Written task >>
Reproduce the data below word for word, leaving out the pictures.

#####

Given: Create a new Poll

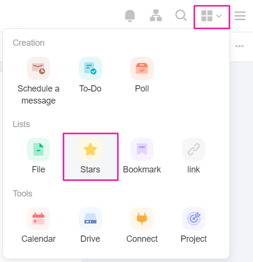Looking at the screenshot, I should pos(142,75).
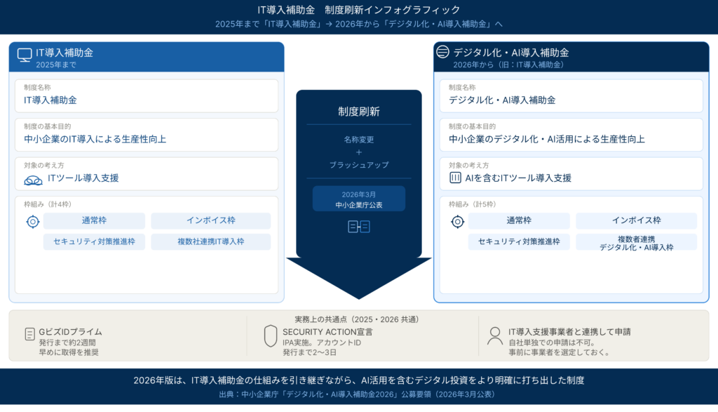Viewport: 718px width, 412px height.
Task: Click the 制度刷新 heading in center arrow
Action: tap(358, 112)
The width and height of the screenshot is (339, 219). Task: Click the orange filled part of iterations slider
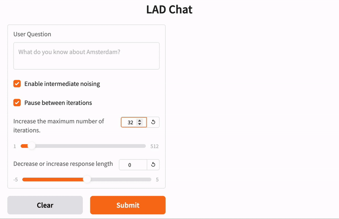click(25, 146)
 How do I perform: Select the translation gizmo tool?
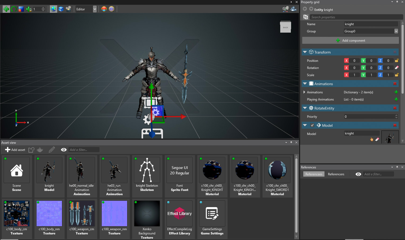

#####

Solution to this task >>
Given: Create a new Poll

Looking at the screenshot, I should pos(142,75).
Viewport: 718px width, 412px height.
Task: Click the 制度刷新 heading in center arrow
Action: tap(358, 112)
The width and height of the screenshot is (339, 219). Task: Click the orange filled part of iterations slider
click(25, 146)
 How do I perform: Select the translation gizmo tool?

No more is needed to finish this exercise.